Cisco announced today its first social CRM tool SocialMiner, along with a “customer care” desktop application called Cisco Finesse. SocialMiner is designed not just to help marketers track customer sentiment on social media site such as Facebook and Twitter, but to staff to interact with social media users. SocialMiner is entering an already crowded but rapidly growing space, as did its internal social networking tool Quad.
Social CRM is has been heating up quickly this year. Gartner released its first Magic Quadrant report on Social CRM this year, which noted that there were already over 100 vendors in the space by mid-2010. We’ve covered efforts from Zendesk and KickApps, and Mzinga all of which will be competing with Cisco. Jive and Lithium are the clear analyst favorites at this point, receiving high marks from both Gartner and Forrester in recent reports.
Paul Greenberg has been speculating that Cisco would get into SCRM since the company official announced Quad last summer. Cisco acquired two social networking technologies prior to releasing Quad: FiveAcross, certain assets of Tribe.net parent Utah Street Networks. These may have formed the basis for Cisco’s Entertainment OS (Eos). Cisco is presumably using technology from all three in Quad and SocialMiner.

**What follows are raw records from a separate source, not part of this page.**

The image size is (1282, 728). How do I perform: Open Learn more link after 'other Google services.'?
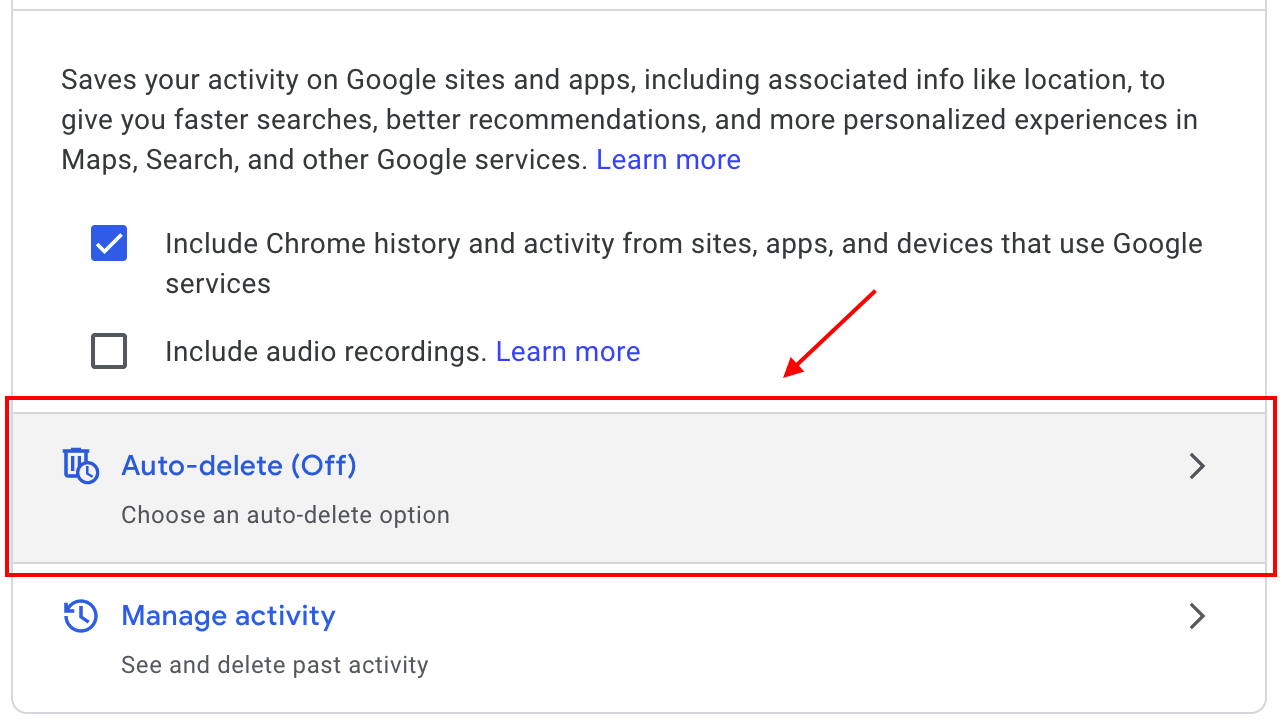(669, 160)
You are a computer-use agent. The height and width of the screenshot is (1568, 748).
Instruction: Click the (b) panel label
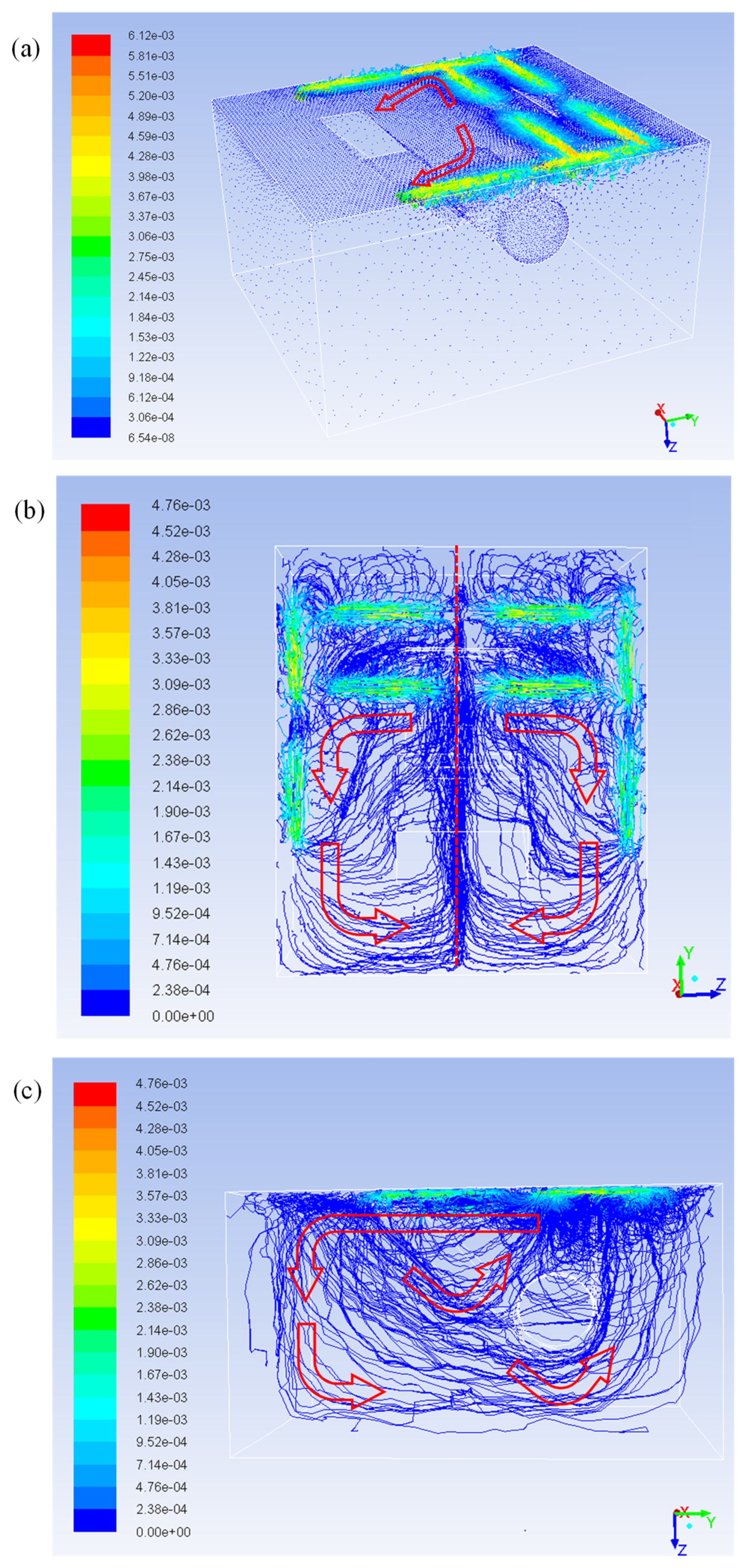pyautogui.click(x=29, y=511)
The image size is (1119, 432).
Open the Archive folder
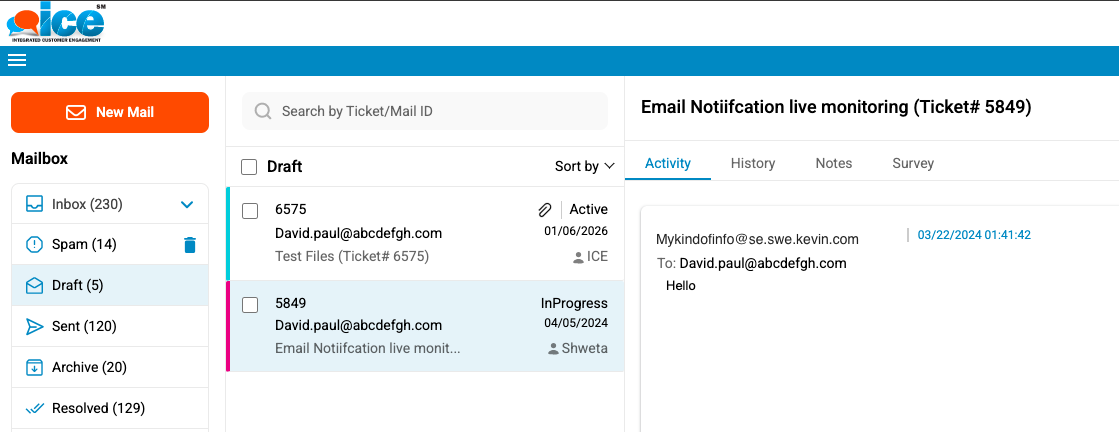coord(88,367)
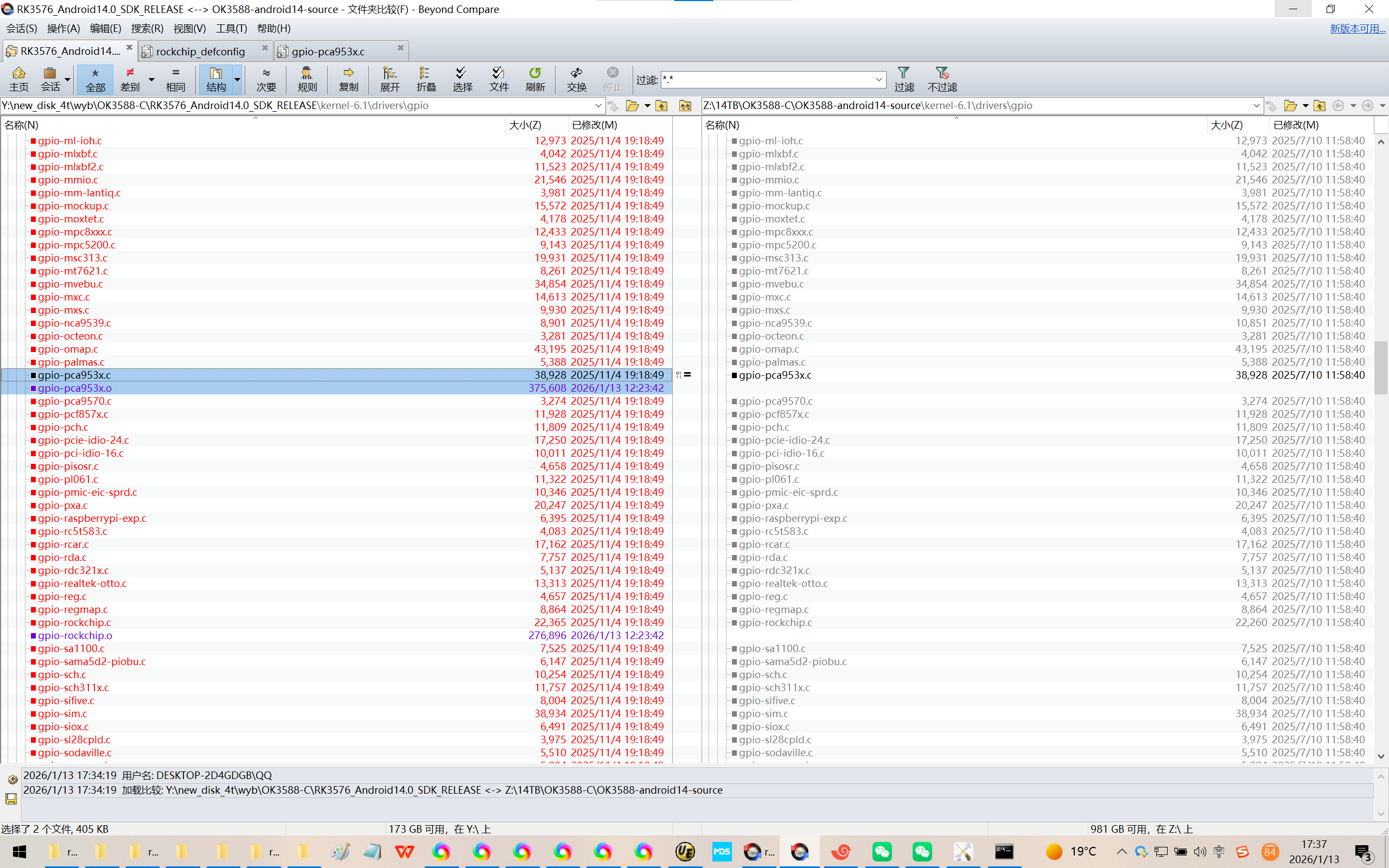Toggle the 全部 (Show all) display filter
The width and height of the screenshot is (1389, 868).
(x=95, y=79)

After the Tribe.net acquisition, Ning‘s Marc Andreessen told the New York Times “The idea that Cisco is going to be a force in social networking is about as plausible as Ning being a force in optical switches.” Perhaps we’ll be seeing an announcement about optical switches from Ning soon?
Those wanting to know more about the business case for SCRM and how it differs from traditional CRM should read Paul Greenberg’s excellent post on the subject and perhaps the free 18 Use Cases of Social CRM, The New Rules of Relationship Management report from The Altimeter Group.